Monday, October 26, 2009

Two hours at the Doge's Palace


The Doge's Palace is pre-programmed. No more wandering around aimlessly; there is a well-travelled track from which it is difficult to deviate.

I knew what I wanted to see, but had to go through things I didn't want to see to get there. As often happens, I blundered into several perfect moments in which the building revealed itself to me in its full splendor.

The first stop on the route consists of several rooms with the original sculpture from the building's exterior, especially the decorative capitals and one spectacular section of the flower-like archwork that makes the windows so majestic. You can see their design clearly, at eye level, rather than cranning your neck from a distance.

◆ **STORED DATA**
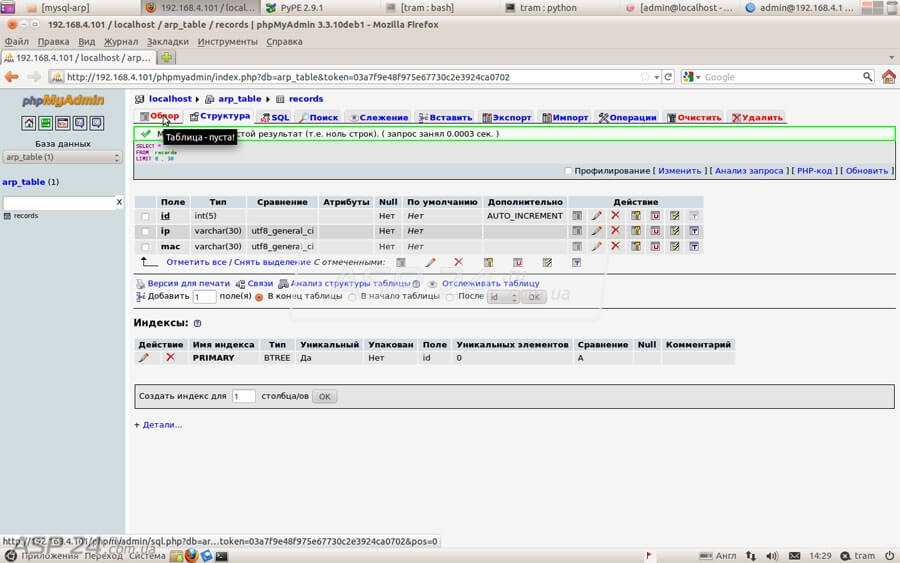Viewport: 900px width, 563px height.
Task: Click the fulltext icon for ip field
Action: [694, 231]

---

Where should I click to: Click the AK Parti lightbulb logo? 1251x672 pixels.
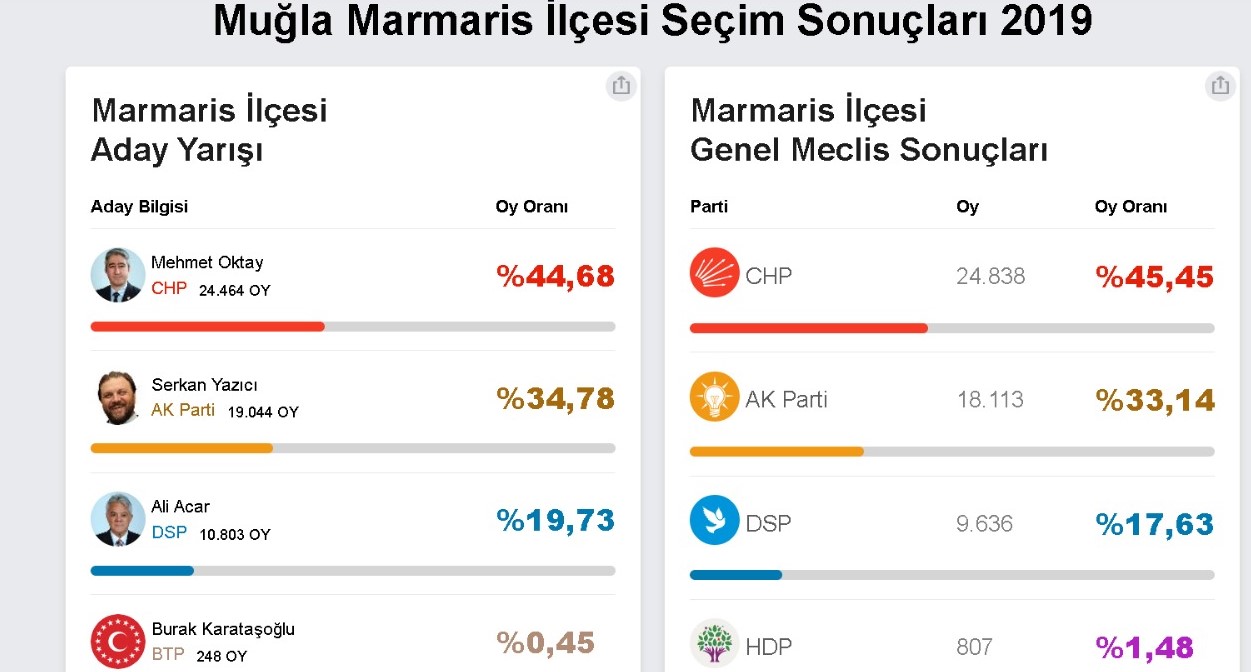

◆ **GIVEN PROBLEM A**
Write out the part of the Doge's Palace post starting with "Two hours at" and going on through "from a distance.".
◆ **GIVEN PROBLEM B**
List every hyphenated word that appears in the Doge's Palace post.

◆ **REPLY A**
Two hours at the Doge's Palace


The Doge's Palace is pre-programmed. No more wandering around aimlessly; there is a well-travelled track from which it is difficult to deviate.

I knew what I wanted to see, but had to go through things I didn't want to see to get there. As often happens, I blundered into several perfect moments in which the building revealed itself to me in its full splendor.

The first stop on the route consists of several rooms with the original sculpture from the building's exterior, especially the decorative capitals and one spectacular section of the flower-like archwork that makes the windows so majestic. You can see their design clearly, at eye level, rather than cranning your neck from a distance.

◆ **REPLY B**
pre-programmed
well-travelled
flower-like